TASK TO COMPLETE:
Reproduce these records with "Screen dimensions" replaced by "Screen size" wherever it occurs, changing nothing else.

[Records for locating words and elements]

-- START --

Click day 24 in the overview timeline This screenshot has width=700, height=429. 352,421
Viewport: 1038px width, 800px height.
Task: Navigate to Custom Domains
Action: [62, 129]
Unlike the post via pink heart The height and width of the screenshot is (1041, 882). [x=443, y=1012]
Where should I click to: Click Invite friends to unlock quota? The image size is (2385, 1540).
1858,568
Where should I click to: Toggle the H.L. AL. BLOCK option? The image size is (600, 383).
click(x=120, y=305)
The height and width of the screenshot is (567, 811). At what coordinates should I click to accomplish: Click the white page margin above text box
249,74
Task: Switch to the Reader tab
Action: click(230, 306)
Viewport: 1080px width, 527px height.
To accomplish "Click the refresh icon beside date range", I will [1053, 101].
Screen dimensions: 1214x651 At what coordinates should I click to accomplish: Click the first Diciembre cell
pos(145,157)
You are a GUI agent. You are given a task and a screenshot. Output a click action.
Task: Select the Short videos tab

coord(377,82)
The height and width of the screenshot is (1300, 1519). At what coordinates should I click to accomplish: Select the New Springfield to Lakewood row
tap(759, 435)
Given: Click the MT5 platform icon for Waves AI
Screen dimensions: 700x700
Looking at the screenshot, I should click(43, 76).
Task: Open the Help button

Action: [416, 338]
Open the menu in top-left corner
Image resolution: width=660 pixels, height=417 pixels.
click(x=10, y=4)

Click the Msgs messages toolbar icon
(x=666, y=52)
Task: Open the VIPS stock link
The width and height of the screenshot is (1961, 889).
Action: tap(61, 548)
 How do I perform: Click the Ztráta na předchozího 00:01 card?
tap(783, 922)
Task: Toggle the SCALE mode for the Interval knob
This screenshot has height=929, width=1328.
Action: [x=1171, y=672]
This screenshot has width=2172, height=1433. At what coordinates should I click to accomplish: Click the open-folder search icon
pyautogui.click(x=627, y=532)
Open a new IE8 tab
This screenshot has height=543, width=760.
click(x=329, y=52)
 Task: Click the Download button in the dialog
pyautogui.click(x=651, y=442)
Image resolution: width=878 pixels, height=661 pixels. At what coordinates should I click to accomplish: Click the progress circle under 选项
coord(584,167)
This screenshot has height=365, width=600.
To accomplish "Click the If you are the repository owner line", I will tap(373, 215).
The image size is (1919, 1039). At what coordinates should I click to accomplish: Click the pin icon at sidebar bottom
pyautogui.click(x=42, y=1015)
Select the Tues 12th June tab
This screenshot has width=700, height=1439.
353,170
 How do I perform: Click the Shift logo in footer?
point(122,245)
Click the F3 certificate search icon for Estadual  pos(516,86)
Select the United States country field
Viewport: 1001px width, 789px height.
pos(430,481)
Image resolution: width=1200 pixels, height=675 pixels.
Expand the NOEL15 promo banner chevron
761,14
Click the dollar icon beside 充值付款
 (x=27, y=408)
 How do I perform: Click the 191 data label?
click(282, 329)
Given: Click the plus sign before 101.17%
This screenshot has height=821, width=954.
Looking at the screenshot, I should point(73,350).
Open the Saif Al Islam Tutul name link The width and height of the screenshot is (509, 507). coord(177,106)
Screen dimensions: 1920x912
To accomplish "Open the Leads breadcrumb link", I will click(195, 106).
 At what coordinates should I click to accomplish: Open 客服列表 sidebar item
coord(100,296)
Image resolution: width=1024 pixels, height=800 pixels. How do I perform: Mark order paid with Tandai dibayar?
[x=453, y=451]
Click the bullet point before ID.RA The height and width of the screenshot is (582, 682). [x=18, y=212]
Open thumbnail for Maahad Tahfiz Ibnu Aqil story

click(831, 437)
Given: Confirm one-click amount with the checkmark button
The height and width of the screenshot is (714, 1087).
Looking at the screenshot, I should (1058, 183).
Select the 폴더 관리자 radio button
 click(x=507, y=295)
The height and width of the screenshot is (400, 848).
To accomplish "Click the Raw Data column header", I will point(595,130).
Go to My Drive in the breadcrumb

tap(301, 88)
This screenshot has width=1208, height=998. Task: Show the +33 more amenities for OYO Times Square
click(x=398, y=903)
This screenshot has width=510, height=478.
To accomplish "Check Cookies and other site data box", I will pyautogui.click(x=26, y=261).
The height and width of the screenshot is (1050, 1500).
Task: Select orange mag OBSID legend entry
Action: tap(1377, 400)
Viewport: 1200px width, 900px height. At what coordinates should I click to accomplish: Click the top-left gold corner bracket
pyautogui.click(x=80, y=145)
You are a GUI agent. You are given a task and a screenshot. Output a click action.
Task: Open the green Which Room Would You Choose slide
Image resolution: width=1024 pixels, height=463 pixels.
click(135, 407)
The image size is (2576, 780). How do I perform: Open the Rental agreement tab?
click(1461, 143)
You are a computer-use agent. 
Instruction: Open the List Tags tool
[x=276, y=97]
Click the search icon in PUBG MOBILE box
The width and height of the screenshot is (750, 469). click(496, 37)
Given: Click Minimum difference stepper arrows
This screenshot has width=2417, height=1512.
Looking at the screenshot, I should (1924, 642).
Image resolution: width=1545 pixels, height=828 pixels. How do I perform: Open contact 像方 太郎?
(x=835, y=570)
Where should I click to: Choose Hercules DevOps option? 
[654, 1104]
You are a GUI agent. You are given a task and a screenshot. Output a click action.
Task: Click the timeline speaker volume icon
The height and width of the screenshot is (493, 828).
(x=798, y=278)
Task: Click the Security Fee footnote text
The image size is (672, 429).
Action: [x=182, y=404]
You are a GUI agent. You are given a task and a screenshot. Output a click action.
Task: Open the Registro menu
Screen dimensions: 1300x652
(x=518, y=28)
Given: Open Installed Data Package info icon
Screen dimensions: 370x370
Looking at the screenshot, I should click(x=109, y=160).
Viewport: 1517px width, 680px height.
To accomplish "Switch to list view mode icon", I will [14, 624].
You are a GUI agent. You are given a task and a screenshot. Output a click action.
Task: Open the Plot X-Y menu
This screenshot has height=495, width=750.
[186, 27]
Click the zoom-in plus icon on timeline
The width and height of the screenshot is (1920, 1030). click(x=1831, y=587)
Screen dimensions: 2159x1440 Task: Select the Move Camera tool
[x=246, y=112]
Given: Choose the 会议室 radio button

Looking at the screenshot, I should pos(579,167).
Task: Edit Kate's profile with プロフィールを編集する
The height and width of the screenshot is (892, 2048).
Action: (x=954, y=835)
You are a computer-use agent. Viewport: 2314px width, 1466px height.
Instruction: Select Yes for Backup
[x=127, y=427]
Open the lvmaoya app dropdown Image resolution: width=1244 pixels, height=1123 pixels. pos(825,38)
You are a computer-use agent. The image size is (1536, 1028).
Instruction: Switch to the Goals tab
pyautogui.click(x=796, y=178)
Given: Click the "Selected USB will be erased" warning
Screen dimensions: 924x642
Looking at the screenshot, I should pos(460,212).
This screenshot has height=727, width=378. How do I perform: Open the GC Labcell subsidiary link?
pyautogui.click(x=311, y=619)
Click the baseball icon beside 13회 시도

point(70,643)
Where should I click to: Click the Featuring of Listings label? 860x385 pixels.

-- END --

EXERCISE RESPONSE:
Click day 24 in the overview timeline This screenshot has width=700, height=429. 352,421
Viewport: 1038px width, 800px height.
Task: Navigate to Custom Domains
Action: [62, 129]
Unlike the post via pink heart The height and width of the screenshot is (1041, 882). [x=443, y=1012]
Where should I click to: Click Invite friends to unlock quota? The image size is (2385, 1540).
1858,568
Where should I click to: Toggle the H.L. AL. BLOCK option? The image size is (600, 383).
click(x=120, y=305)
The height and width of the screenshot is (567, 811). At what coordinates should I click to accomplish: Click the white page margin above text box
249,74
Task: Switch to the Reader tab
Action: click(230, 306)
Viewport: 1080px width, 527px height.
To accomplish "Click the refresh icon beside date range", I will [1053, 101].
Screen size: 1214x651 At what coordinates should I click to accomplish: Click the first Diciembre cell
pos(145,157)
You are a GUI agent. You are given a task and a screenshot. Output a click action.
Task: Select the Short videos tab

coord(377,82)
The height and width of the screenshot is (1300, 1519). At what coordinates should I click to accomplish: Select the New Springfield to Lakewood row
tap(759, 435)
Given: Click the MT5 platform icon for Waves AI
Screen size: 700x700
Looking at the screenshot, I should click(43, 76).
Task: Open the Help button

Action: [416, 338]
Open the menu in top-left corner
Image resolution: width=660 pixels, height=417 pixels.
click(x=10, y=4)

Click the Msgs messages toolbar icon
(x=666, y=52)
Task: Open the VIPS stock link
The width and height of the screenshot is (1961, 889).
Action: tap(61, 548)
 How do I perform: Click the Ztráta na předchozího 00:01 card?
tap(783, 922)
Task: Toggle the SCALE mode for the Interval knob
This screenshot has height=929, width=1328.
Action: [x=1171, y=672]
This screenshot has width=2172, height=1433. At what coordinates should I click to accomplish: Click the open-folder search icon
pyautogui.click(x=627, y=532)
Open a new IE8 tab
This screenshot has height=543, width=760.
click(x=329, y=52)
 Task: Click the Download button in the dialog
pyautogui.click(x=651, y=442)
Image resolution: width=878 pixels, height=661 pixels. At what coordinates should I click to accomplish: Click the progress circle under 选项
coord(584,167)
This screenshot has height=365, width=600.
To accomplish "Click the If you are the repository owner line", I will tap(373, 215).
The image size is (1919, 1039). At what coordinates should I click to accomplish: Click the pin icon at sidebar bottom
pyautogui.click(x=42, y=1015)
Select the Tues 12th June tab
This screenshot has width=700, height=1439.
353,170
 How do I perform: Click the Shift logo in footer?
point(122,245)
Click the F3 certificate search icon for Estadual  pos(516,86)
Select the United States country field
Viewport: 1001px width, 789px height.
pos(430,481)
Image resolution: width=1200 pixels, height=675 pixels.
Expand the NOEL15 promo banner chevron
761,14
Click the dollar icon beside 充值付款
 (x=27, y=408)
 How do I perform: Click the 191 data label?
click(282, 329)
Given: Click the plus sign before 101.17%
This screenshot has height=821, width=954.
Looking at the screenshot, I should point(73,350).
Open the Saif Al Islam Tutul name link The width and height of the screenshot is (509, 507). coord(177,106)
Screen size: 1920x912
To accomplish "Open the Leads breadcrumb link", I will click(195, 106).
 At what coordinates should I click to accomplish: Open 客服列表 sidebar item
coord(100,296)
Image resolution: width=1024 pixels, height=800 pixels. How do I perform: Mark order paid with Tandai dibayar?
[x=453, y=451]
Click the bullet point before ID.RA The height and width of the screenshot is (582, 682). [x=18, y=212]
Open thumbnail for Maahad Tahfiz Ibnu Aqil story

click(831, 437)
Given: Confirm one-click amount with the checkmark button
The height and width of the screenshot is (714, 1087).
Looking at the screenshot, I should (1058, 183).
Select the 폴더 관리자 radio button
 click(x=507, y=295)
The height and width of the screenshot is (400, 848).
To accomplish "Click the Raw Data column header", I will point(595,130).
Go to My Drive in the breadcrumb

tap(301, 88)
This screenshot has width=1208, height=998. Task: Show the +33 more amenities for OYO Times Square
click(x=398, y=903)
This screenshot has width=510, height=478.
To accomplish "Check Cookies and other site data box", I will pyautogui.click(x=26, y=261).
The height and width of the screenshot is (1050, 1500).
Task: Select orange mag OBSID legend entry
Action: tap(1377, 400)
Viewport: 1200px width, 900px height. At what coordinates should I click to accomplish: Click the top-left gold corner bracket
pyautogui.click(x=80, y=145)
You are a GUI agent. You are given a task and a screenshot. Output a click action.
Task: Open the green Which Room Would You Choose slide
Image resolution: width=1024 pixels, height=463 pixels.
click(135, 407)
The image size is (2576, 780). How do I perform: Open the Rental agreement tab?
click(1461, 143)
You are a computer-use agent. 
Instruction: Open the List Tags tool
[x=276, y=97]
Click the search icon in PUBG MOBILE box
The width and height of the screenshot is (750, 469). click(496, 37)
Given: Click Minimum difference stepper arrows
This screenshot has width=2417, height=1512.
Looking at the screenshot, I should (1924, 642).
Image resolution: width=1545 pixels, height=828 pixels. How do I perform: Open contact 像方 太郎?
(x=835, y=570)
Where should I click to: Choose Hercules DevOps option? 
[654, 1104]
You are a GUI agent. You are given a task and a screenshot. Output a click action.
Task: Click the timeline speaker volume icon
The height and width of the screenshot is (493, 828).
(x=798, y=278)
Task: Click the Security Fee footnote text
The image size is (672, 429).
Action: [x=182, y=404]
You are a GUI agent. You are given a task and a screenshot. Output a click action.
Task: Open the Registro menu
Screen size: 1300x652
(x=518, y=28)
Given: Open Installed Data Package info icon
Screen size: 370x370
Looking at the screenshot, I should click(x=109, y=160).
Viewport: 1517px width, 680px height.
To accomplish "Switch to list view mode icon", I will [14, 624].
You are a GUI agent. You are given a task and a screenshot. Output a click action.
Task: Open the Plot X-Y menu
This screenshot has height=495, width=750.
[186, 27]
Click the zoom-in plus icon on timeline
The width and height of the screenshot is (1920, 1030). click(x=1831, y=587)
Screen size: 2159x1440 Task: Select the Move Camera tool
[x=246, y=112]
Given: Choose the 会议室 radio button

Looking at the screenshot, I should pos(579,167).
Task: Edit Kate's profile with プロフィールを編集する
The height and width of the screenshot is (892, 2048).
Action: (x=954, y=835)
You are a computer-use agent. Viewport: 2314px width, 1466px height.
Instruction: Select Yes for Backup
[x=127, y=427]
Open the lvmaoya app dropdown Image resolution: width=1244 pixels, height=1123 pixels. pos(825,38)
You are a computer-use agent. The image size is (1536, 1028).
Instruction: Switch to the Goals tab
pyautogui.click(x=796, y=178)
Given: Click the "Selected USB will be erased" warning
Screen size: 924x642
Looking at the screenshot, I should pos(460,212).
This screenshot has height=727, width=378. How do I perform: Open the GC Labcell subsidiary link?
pyautogui.click(x=311, y=619)
Click the baseball icon beside 13회 시도

point(70,643)
Where should I click to: Click the Featuring of Listings label? 860x385 pixels.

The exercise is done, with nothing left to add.